By The Nation
IN A SURPRISE MOVE, Prime Minister General Prayut Chan-o-cha has put the brakes on a controversial proposal to help financially troubled broadcasting and telecoms firms following criticism from top academics.
The premier said the government would employ “appropriate” measures to help the two sectors after deciding not to exercise his sweeping powers under Article 44 enshrined in the Constitution to grant multi-billion-baht debt moratoriums to nearly two dozen digital TV licensees and two 4G telecoms bid winners.
The debt moratoriums were recently proposed by the National Broadcasting and Telecommunications Commission (NBTC) following a meeting chaired by deputy premier Wissanu Krea-ngam with private sector representatives.
However, Somkiat Tangkitvanich, president of Thailand Development Research Institute (TDRI), sharply criticised the proposal, especially regarding financial benefits for True and AIS, which owe the government nearly Bt60 billion in unpaid spectrum fees.
Somkiat also voiced opposition to a three-year debt moratorium for digital TV broadcasters, arguing that only one of three factors cited by the NBTC for helping the licensees was acceptable – the state agency’s inability to implement the transition from analogue to digital broadcasting smoothly.
The other two factors of rapid technology change and an oversupply of broadcasters were regarded as normal business risks that were the responsibility of the private sector.
Prayut said he would ensure fairness in helping both sectors and the Central Administrative Court’s recent verdict would be a precedent.
Wissanu will schedule another meeting with the NBTC to resolve the issue under an Article 44 order.
“I haven’t decided anything yet. After all, we have to come up with suitable measures,” Prayut said after yesterday’s Cabinet meeting.
On March 13, the Central Administrative Court ordered the NBTC to return billion-baht bank guarantees to Thai TV, the licensee for two digital television stations, which had failed to pay NBTC licence fees while citing unfavourable business conditions.
Citing the premier’s remarks, NBTC secretary-general Takorn Tantasith said certain private-sector industries should not be given advantages as the National Council for Peace and Order (NCPO) was worried it would be accused of unduly favouring specific private operators.
Regarding digital TV licence holders, the government had been asked to ease their financial problems by granting a three-year grace period for remaining instalments on their up-front licence fees and halving their terrestrial broadcasting network rental fees for two years.
For the telecoms sector, Advanced Wireless Network (AWN) and TrueMove H Universal Communication, both of which hold NBTC 900MHz licences, had asked the junta to let them split their fourth and final instalments on up-front fee payments for spectrum auction bids into five tranches.

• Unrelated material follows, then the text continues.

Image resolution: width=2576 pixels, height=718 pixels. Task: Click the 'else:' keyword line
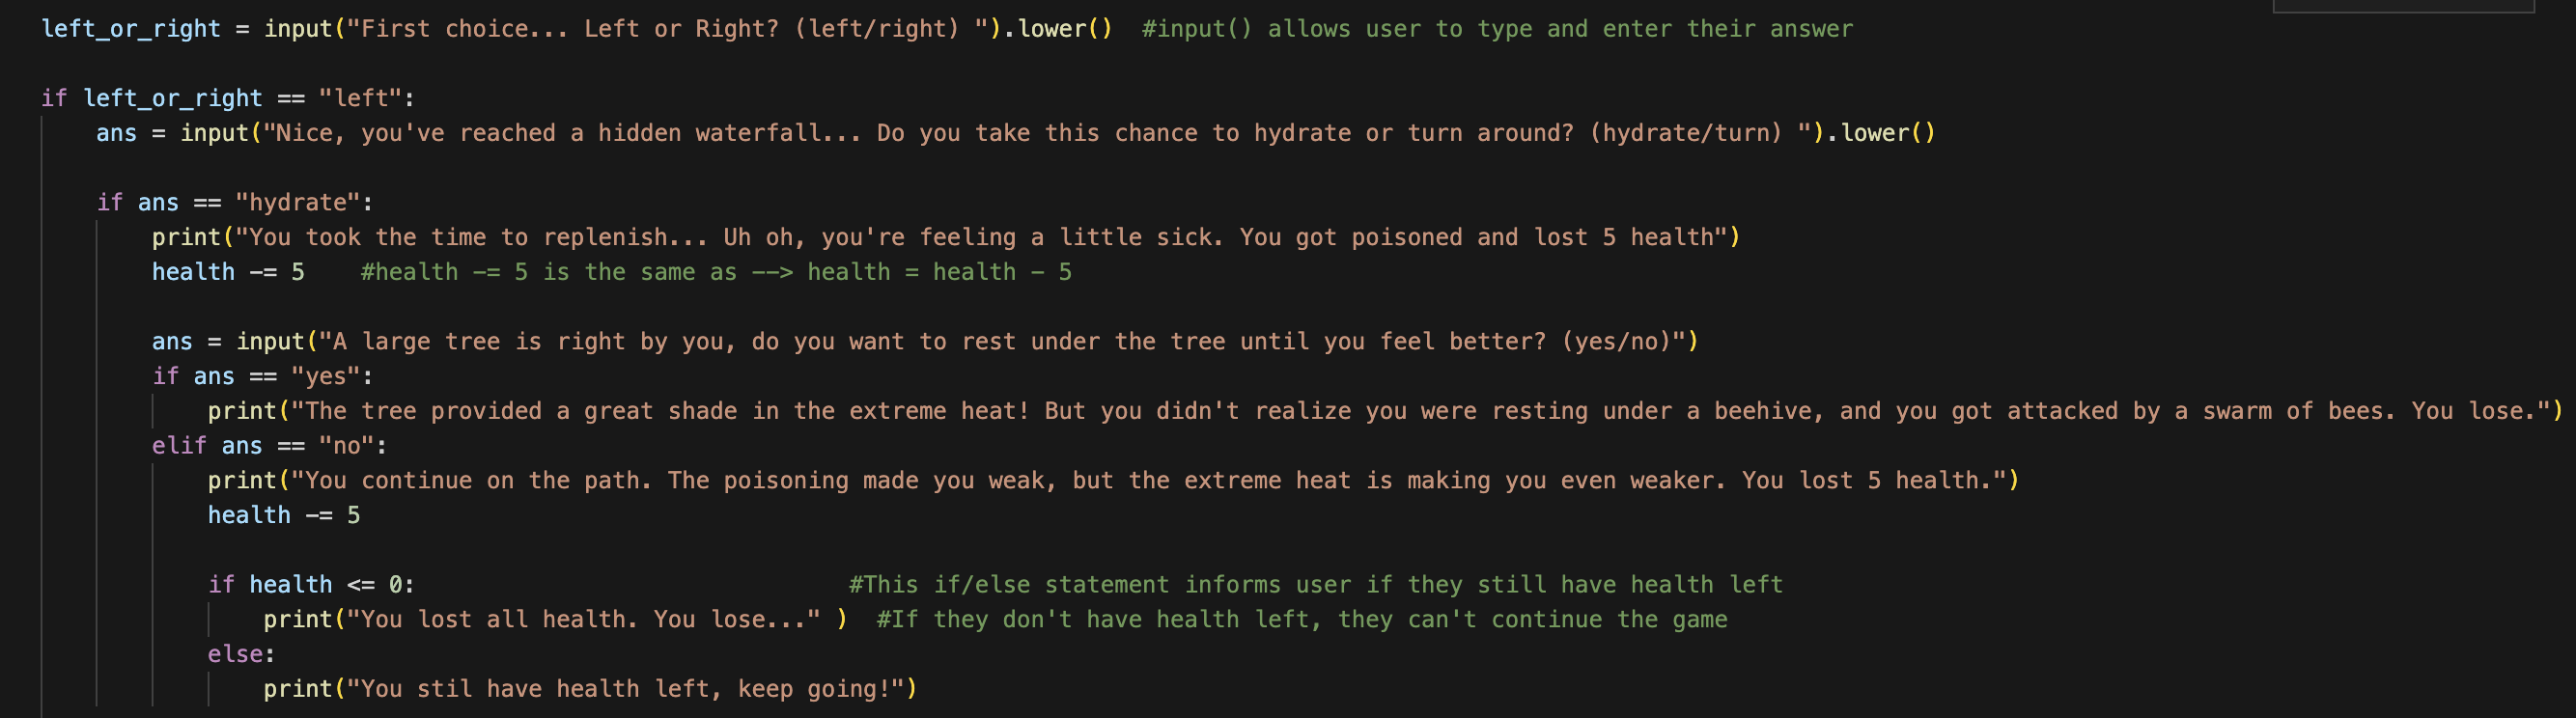click(x=241, y=654)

AWN and TrueMove H are each required to pay final instalment payments of about Bt60 billion in 2019.
Somkiat said earlier that neither the government nor the NBTC should be held responsible for losses incurred by licence holders as a result of a glut of available channels and viewers shifting to alternative platforms.
A stock analyst, who declined to be named, said yesterday that he had disagreed from the start with the notion that the government should be asked to step in to ease the financial burden of broadcasters and telecom operators.
Before taking part in the NBTC’s digital TV licence auction in 2013, bidders should have realised there would be intense competition in the industry as they knew that the regulator would be auctioning as many as 24 licences, he said.
He added that the best solution was to let the market mechanism take its course.